### Short exercise
Begin at the line that has "Switch to the 推送接口 tab" and stop after the line that has "pyautogui.click(x=104, y=402)". Write those items again with "screenshot" replaced by "image", everything else unchanged and the pictures left out.

### Records for processing
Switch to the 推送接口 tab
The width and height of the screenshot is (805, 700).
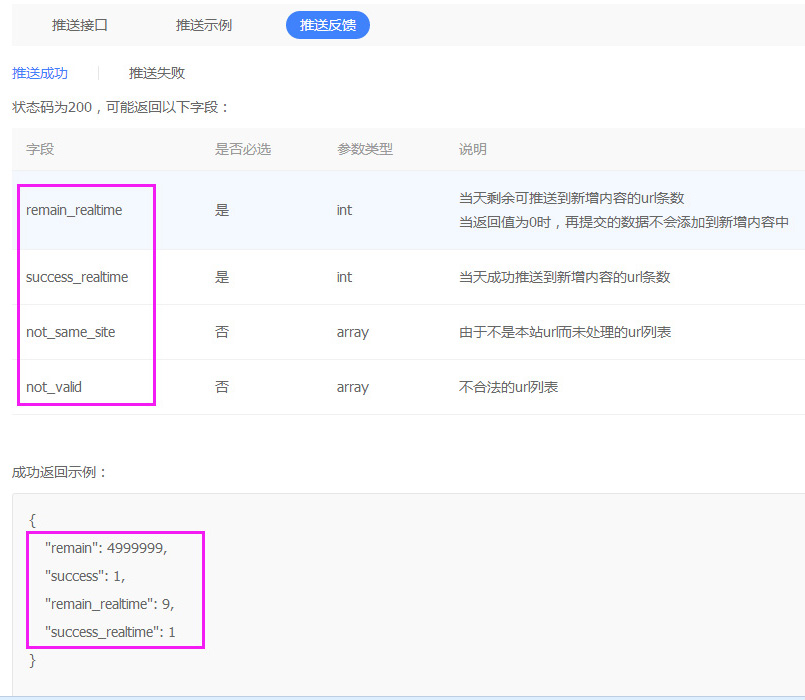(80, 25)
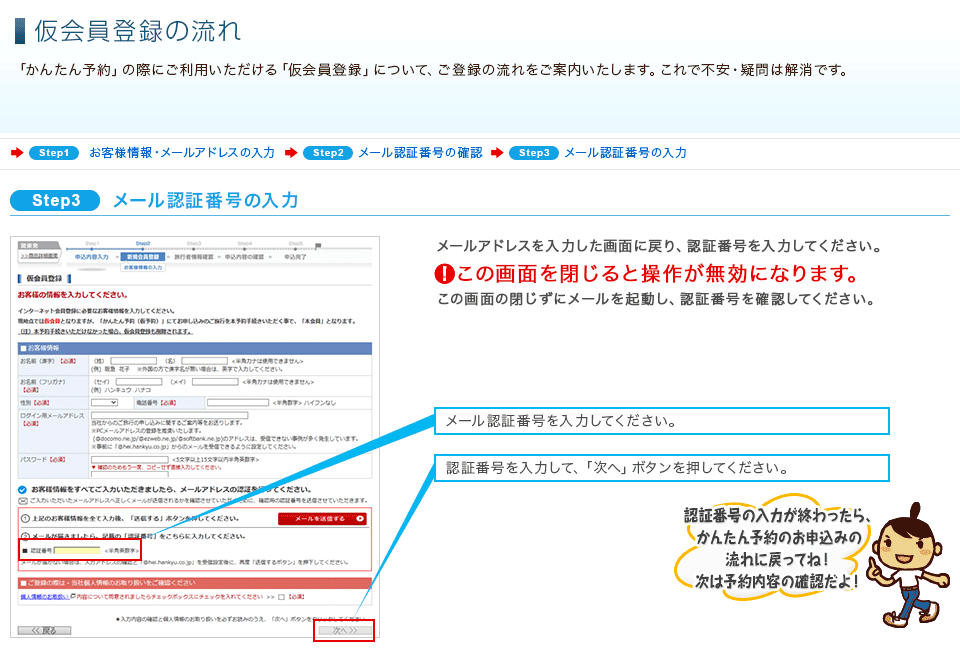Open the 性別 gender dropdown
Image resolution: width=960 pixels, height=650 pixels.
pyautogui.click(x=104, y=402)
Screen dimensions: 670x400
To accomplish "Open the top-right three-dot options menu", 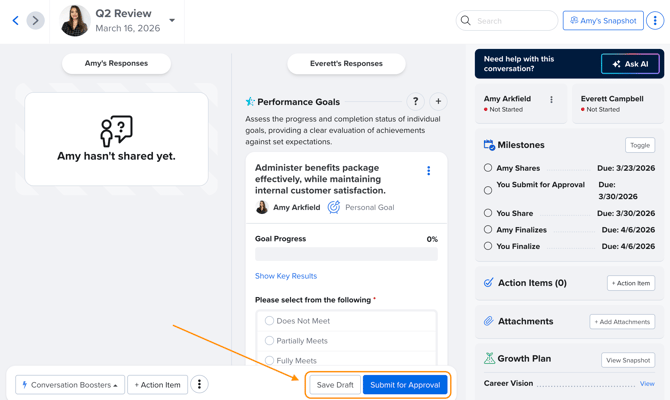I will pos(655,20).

* * *

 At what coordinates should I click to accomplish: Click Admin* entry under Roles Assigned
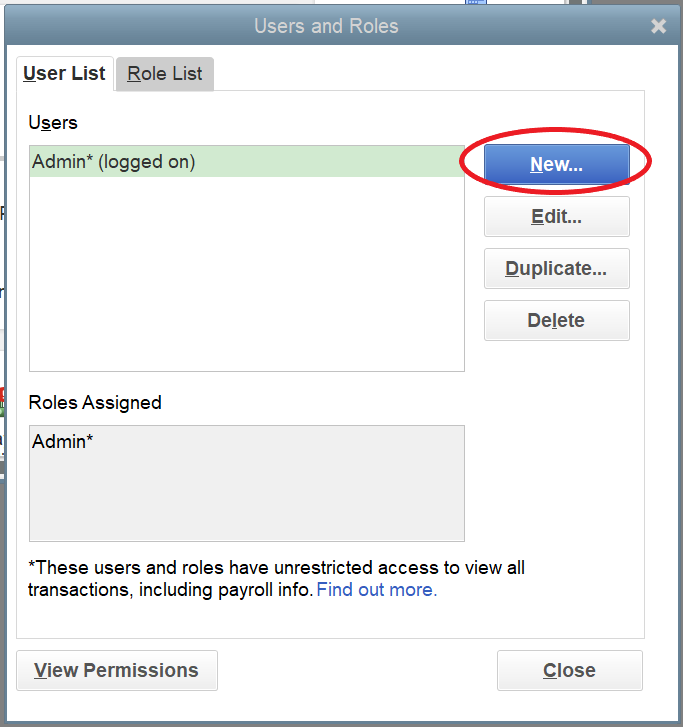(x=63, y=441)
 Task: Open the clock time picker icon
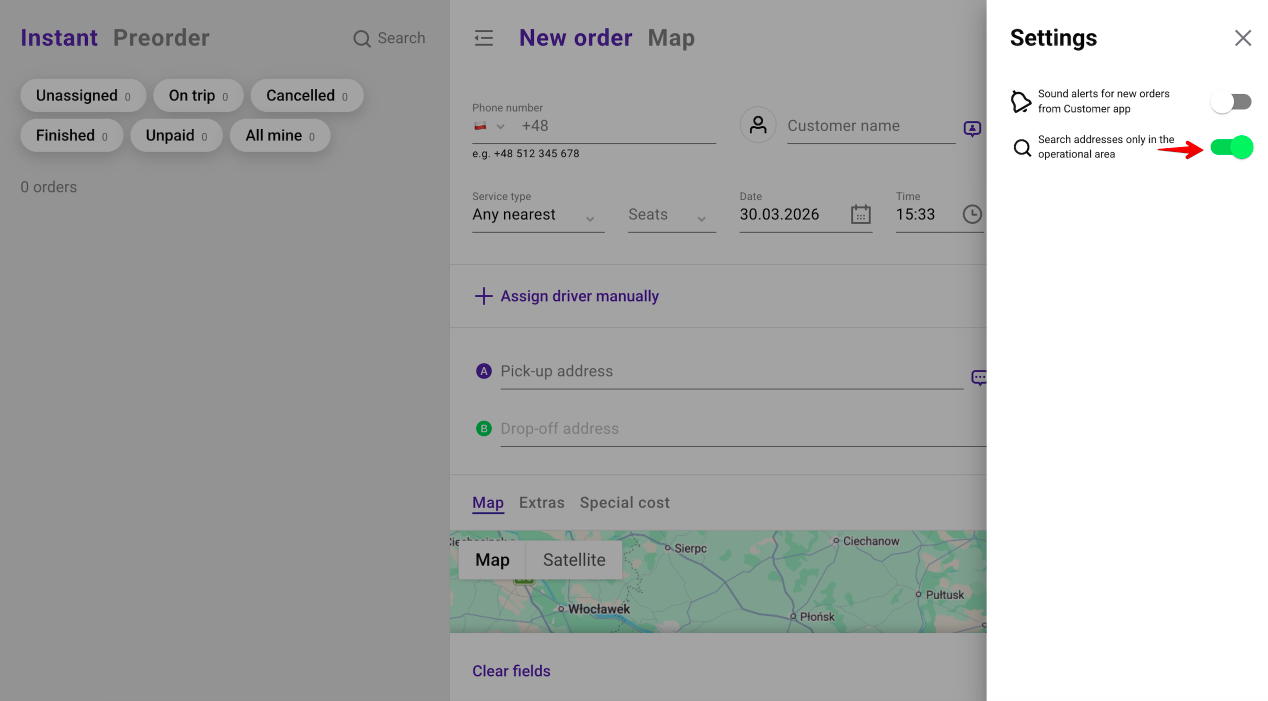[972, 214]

### Answer in full
Switch to the 推送接口 tab
The width and height of the image is (805, 700).
(80, 25)
Open the 性別 gender dropdown
Image resolution: width=960 pixels, height=650 pixels.
pyautogui.click(x=104, y=402)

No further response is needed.